§ TASK STATEMENT
Write the entries out again exactly; any picture among them gets left out.

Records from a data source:
● ● ● ●

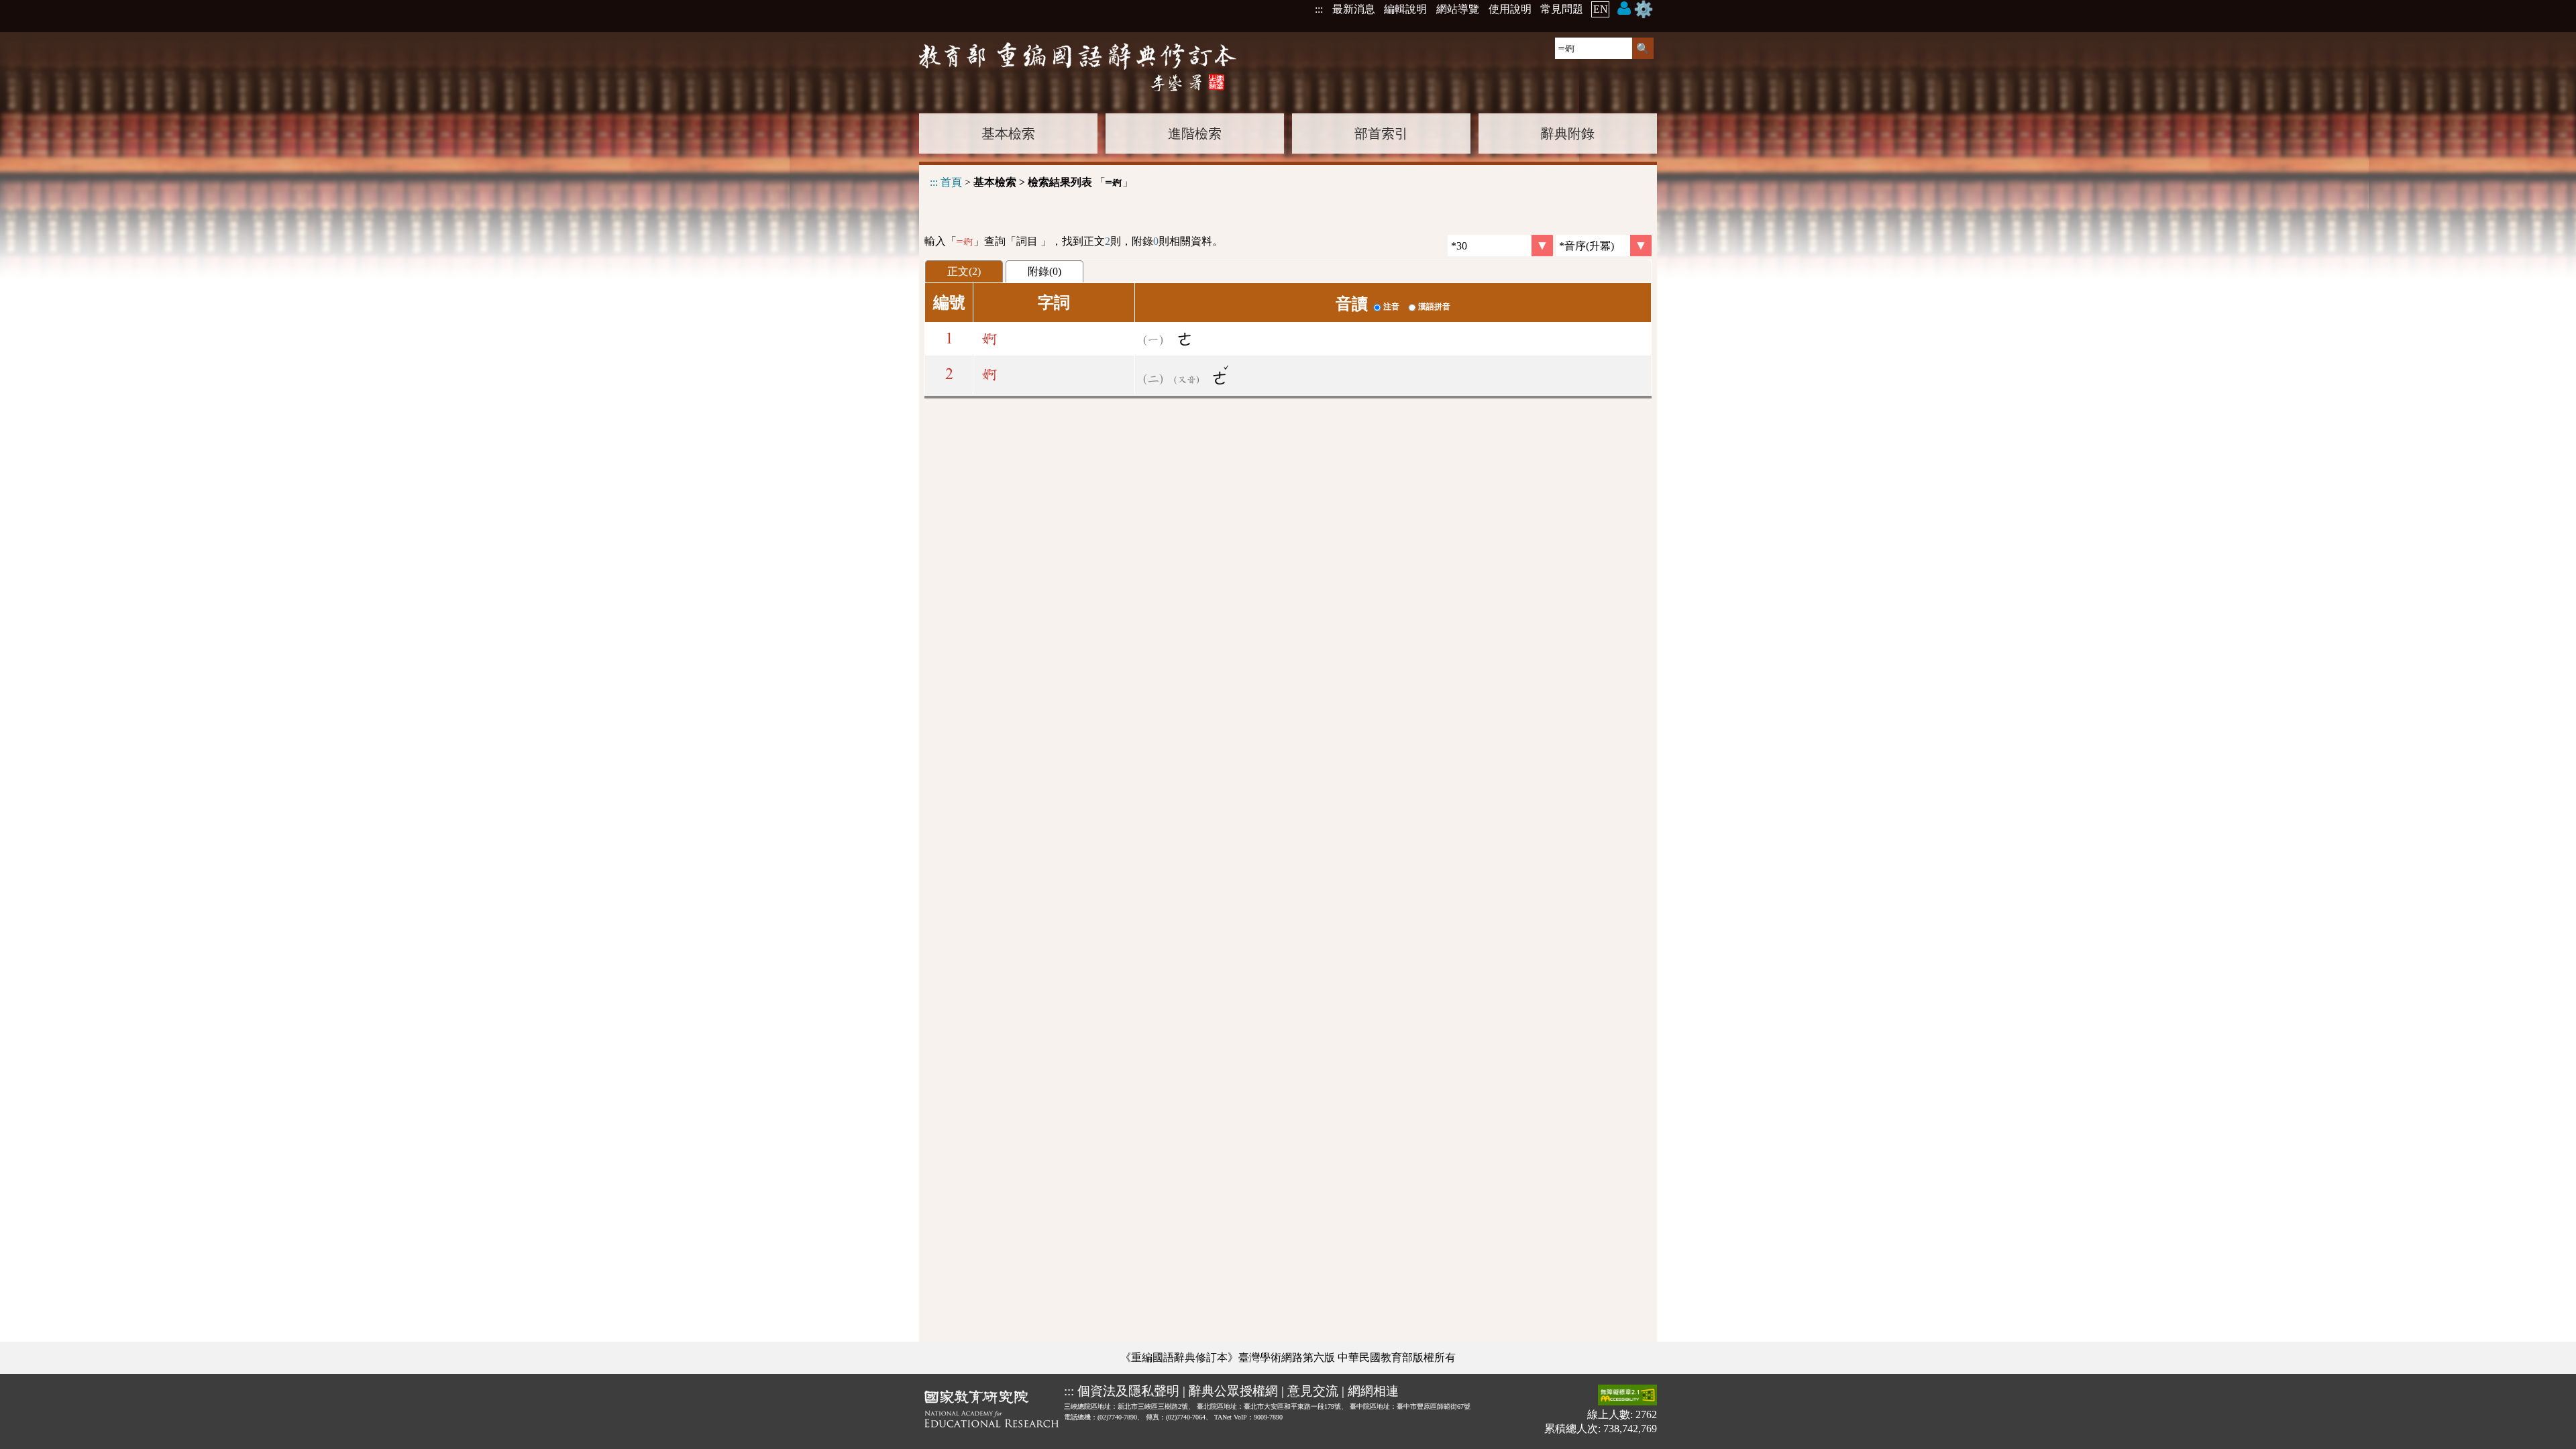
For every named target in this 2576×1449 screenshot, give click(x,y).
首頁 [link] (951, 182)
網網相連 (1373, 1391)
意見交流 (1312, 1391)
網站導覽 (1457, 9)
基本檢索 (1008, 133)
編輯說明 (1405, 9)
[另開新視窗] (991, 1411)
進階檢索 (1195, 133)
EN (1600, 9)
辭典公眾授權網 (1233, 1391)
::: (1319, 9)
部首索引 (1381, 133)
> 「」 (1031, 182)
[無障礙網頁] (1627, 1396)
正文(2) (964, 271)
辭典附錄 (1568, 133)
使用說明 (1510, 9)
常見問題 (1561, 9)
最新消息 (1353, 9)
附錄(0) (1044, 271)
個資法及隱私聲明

● ● ● ●

§ WRITTEN ANSWER
For every named target in this 2576×1449 screenshot, give click(x,y).
首頁 [link] (951, 182)
網網相連 (1373, 1391)
意見交流 (1312, 1391)
網站導覽 (1457, 9)
基本檢索 (1008, 133)
編輯說明 (1405, 9)
[另開新視窗] (991, 1411)
進階檢索 (1195, 133)
EN (1600, 9)
辭典公眾授權網 (1233, 1391)
::: (1319, 9)
部首索引 (1381, 133)
> 「」 (1031, 182)
[無障礙網頁] (1627, 1396)
正文(2) (964, 271)
辭典附錄 (1568, 133)
使用說明 (1510, 9)
常見問題 (1561, 9)
最新消息 (1353, 9)
附錄(0) (1044, 271)
個資法及隱私聲明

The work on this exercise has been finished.